We all had a good laugh when Washington Wizards play-by-play man Steve Buckhantz dusted off his patented "dagger!" call despite Trevor Ariza's (very nice looking) airball to end the Wizards' game on Wednesday night. The misplaced enthusiasm was funny but, as we noted at the time, you couldn't really blame Buckhantz—from his angle, it sure looked a swish.
So why exactly does the guy whose job it is to watch basketball and describe the action at game-speed sit in a place where he can't see the home team's hoop in the second half? Awful Announcing asked an anonymous veteran NBA announcer, and he gave an answer that, in retrospect, we should have guessed: team owners want more money.
Philadelphia was the first, Washington this year was the second to move TV off of its traditional courtside location. More will be coming in future years I have no doubt. Both have been used as radio locations for years. This dates back to 2006, on what we call "that black day" when teams (lobbied by owners) were allowed to convert their radio broadcast locations into premium seating for big money.
Some arenas were equipped with space at suite level, giving you a long view, but unobstructed. Others were not, so the broadcasts were moved either way up high, off to an angle, or both. It started with about ten teams doing it, now I think we're at 22 or 23 who've done it.
So for TV, yes, Washington is the absolute worst, Phily is high and pretty off center, but the angle isn't as harsh. For radio, Dallas, Denver and New York are high, so is Washington. Places like Atlanta and Miami offer a decent view but you're in fan aisles and there's no security.
He goes on to note, "Management can do whatever they want to make as much money as they can.

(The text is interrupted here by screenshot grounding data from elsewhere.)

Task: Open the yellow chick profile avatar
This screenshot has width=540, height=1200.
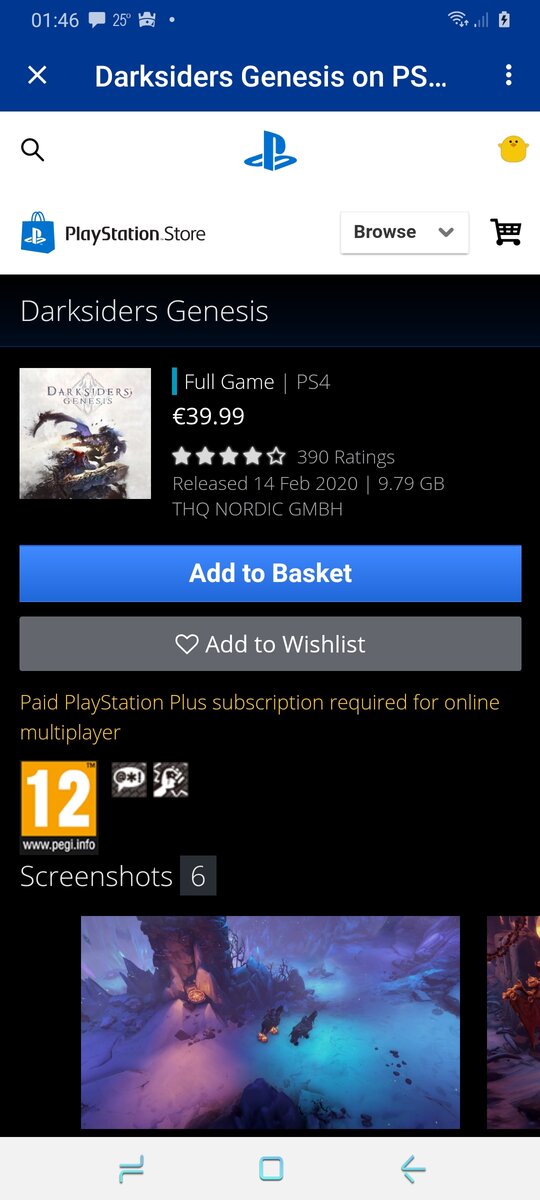Action: pos(513,150)

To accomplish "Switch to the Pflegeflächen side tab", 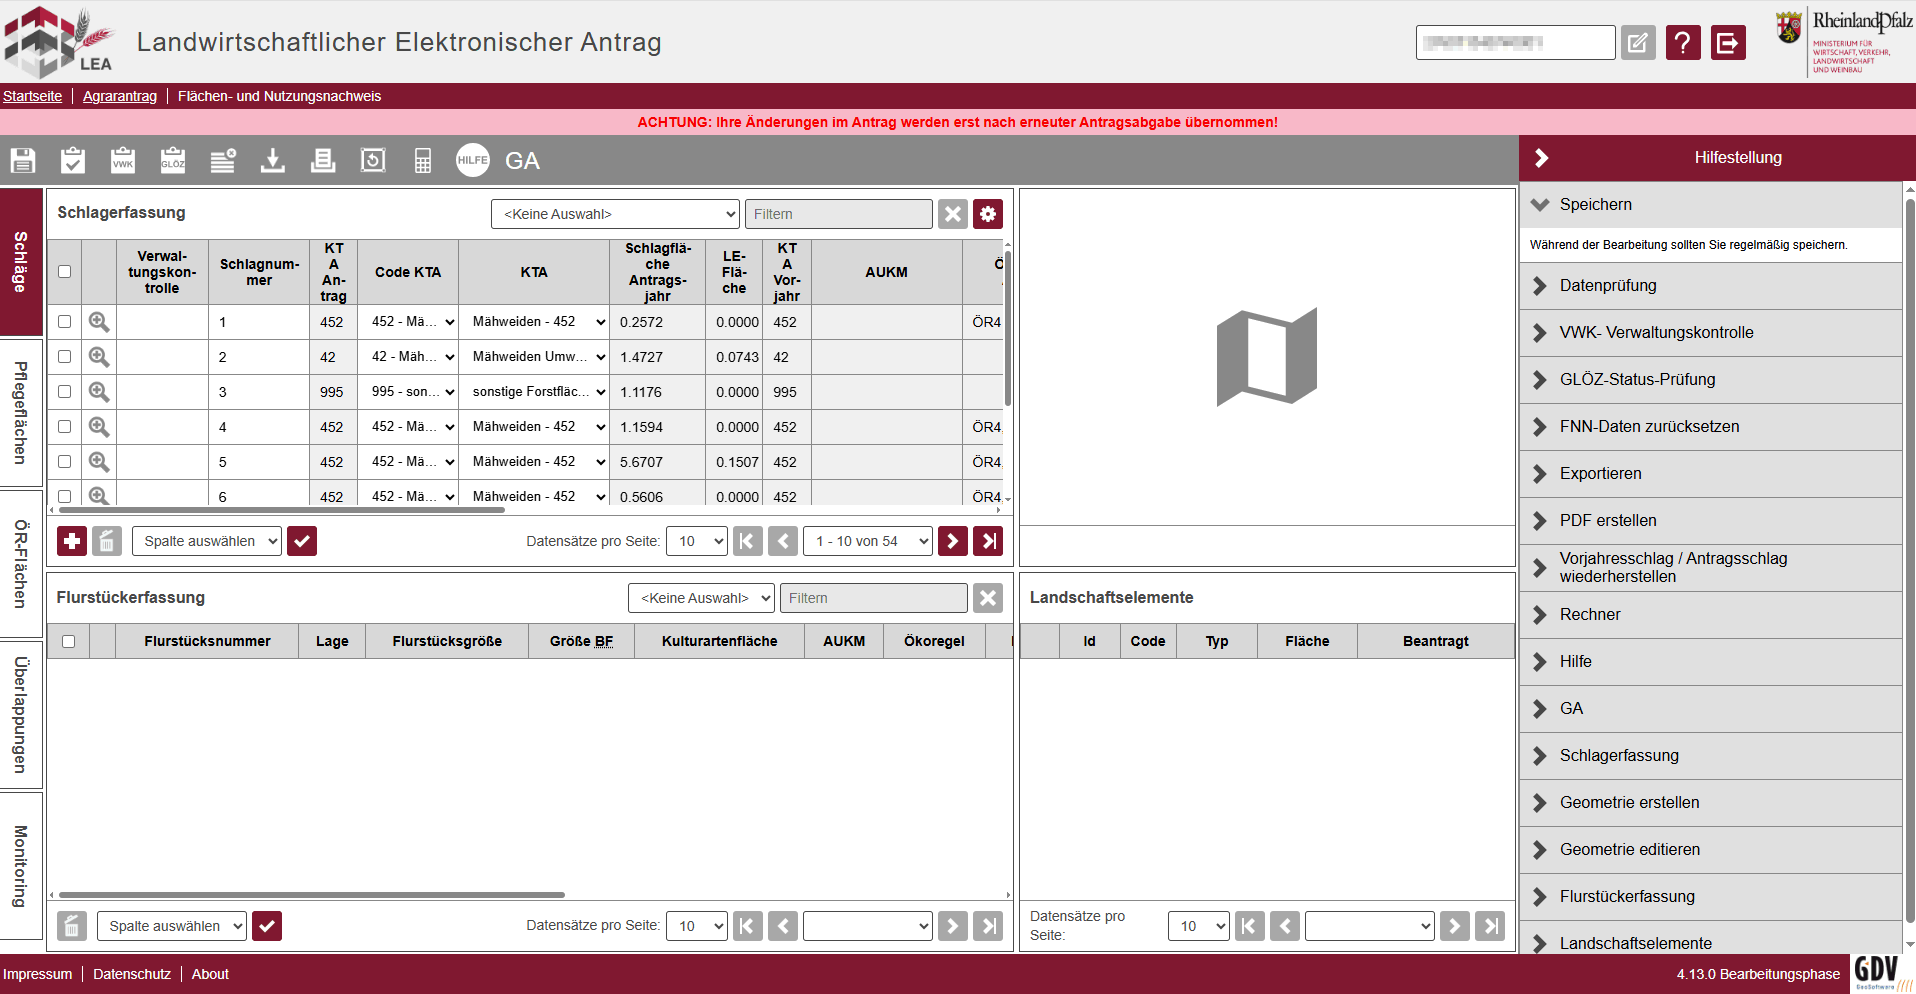I will pyautogui.click(x=21, y=413).
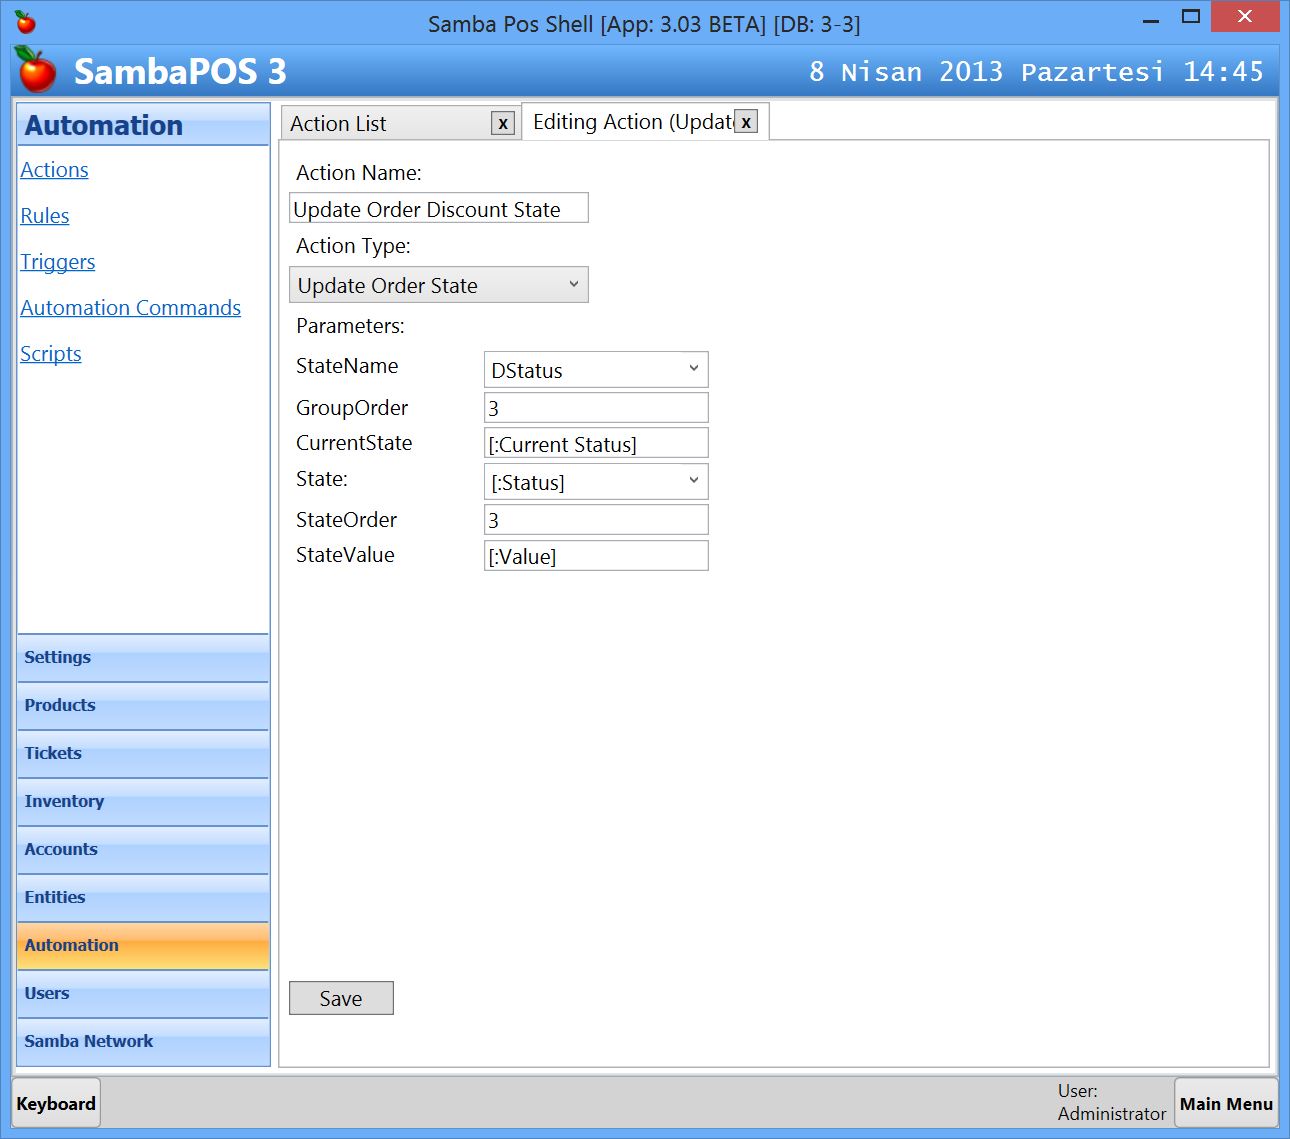Open the Automation Commands link

(131, 308)
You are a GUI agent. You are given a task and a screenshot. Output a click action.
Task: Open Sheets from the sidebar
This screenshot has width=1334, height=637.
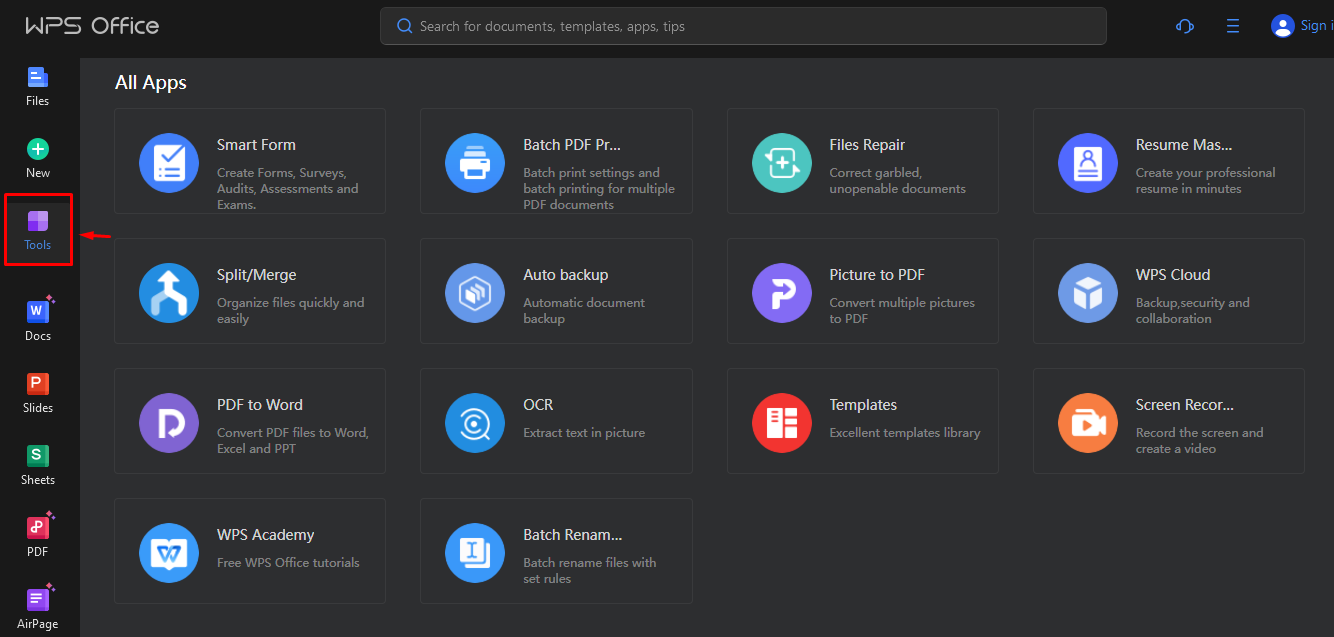click(x=38, y=464)
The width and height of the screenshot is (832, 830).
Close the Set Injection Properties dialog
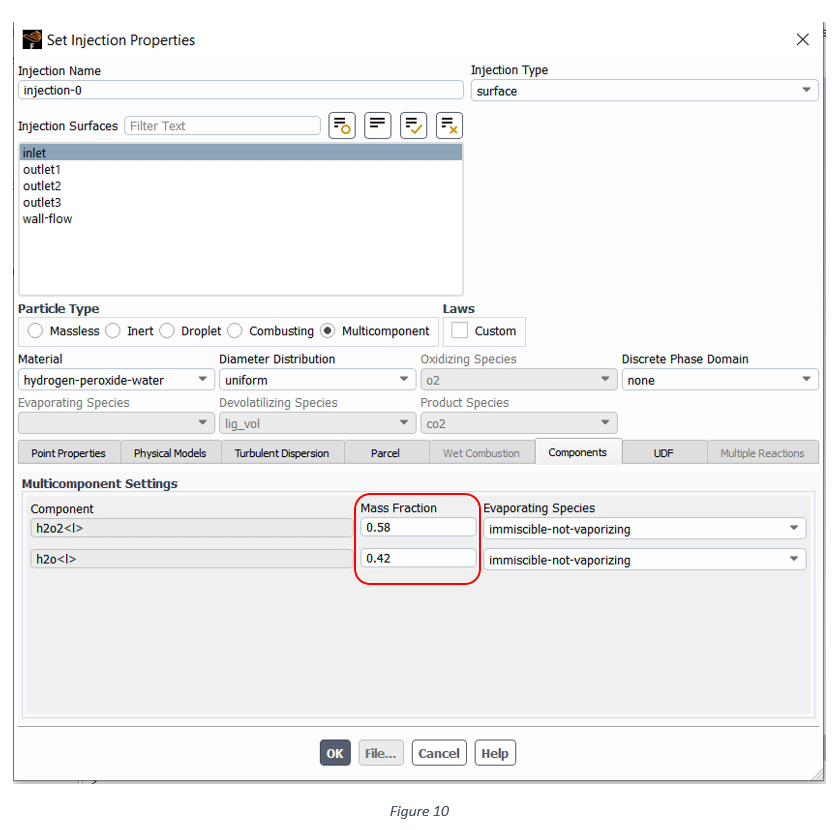[x=802, y=40]
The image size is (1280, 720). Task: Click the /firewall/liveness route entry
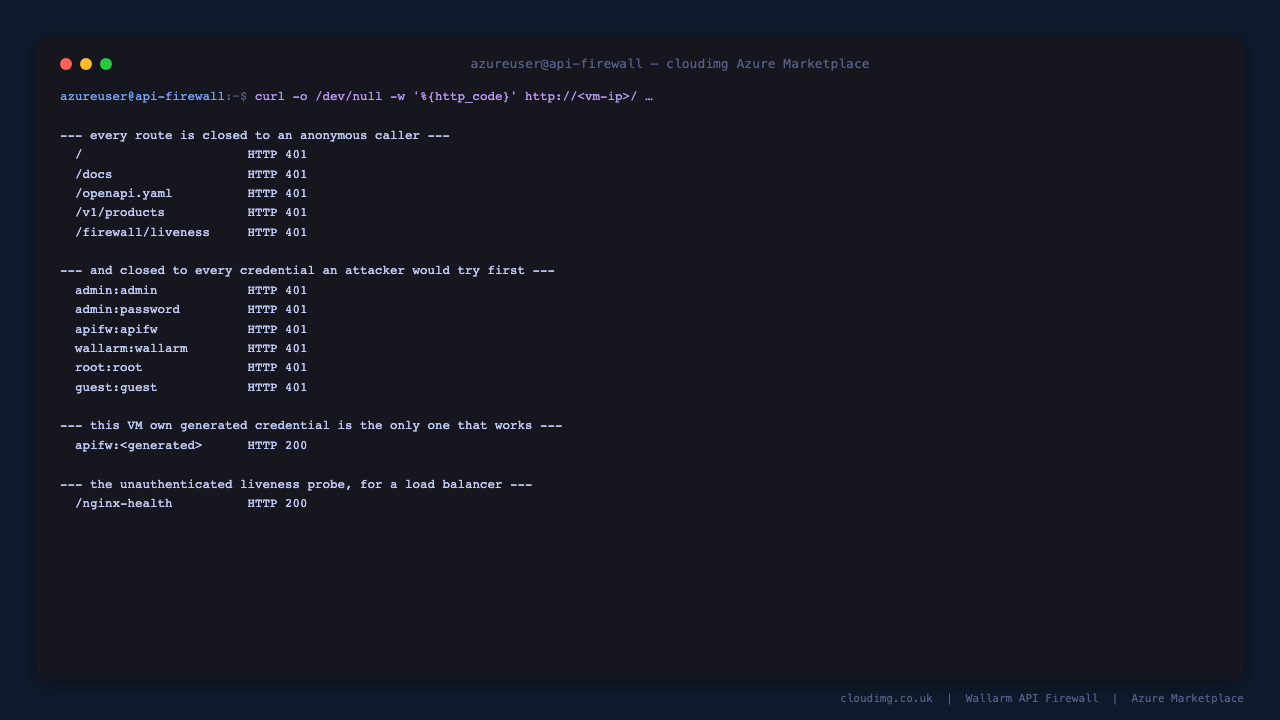click(x=191, y=232)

I just don't like to see my colleagues take the fall for it." Buckhantz himself spoke to the DC Sports Bog and made similar, if more diplomatic, statements about the recent changes:
"It helps in the sense that you're elevated," he said. "When you're on the court, you're right down there. You're low. So the positive is that you're elevated. Where you're at a disadvantage are certain angles, and also the disassociation with the game. You don't hear the coaches, you don't hear the players, you don't hear the referees, sometimes you don't hear the calls on the court. So you are disengaged quite a bit. And what I'm learning is, which I didn't offer very much last night, is you have to try to be a little bit more patient, because there are times when you see something that you thought you saw but you didn't see it."
It seems like a classic example of cutting off your nose to spite your face— the quality of the broadcast suffers for the sake of a few more courtside seats, and over time, viewers at home could lose interest—except that owners can enforce the shift without alienating fans because of the talent and perseverance of their broadcasters. We weren't even aware of the cumbersome new seating arrangements until Buckhantz (and George Blaha, the Pistons play-by-play announcer who called the shot the same way) slipped up on Wednesday.
Who'd have thought that top-level management would be able to line its pockets by progressively squeezing employees and relying on their workers' dignity and professionalism to save face for the company? Oh, right.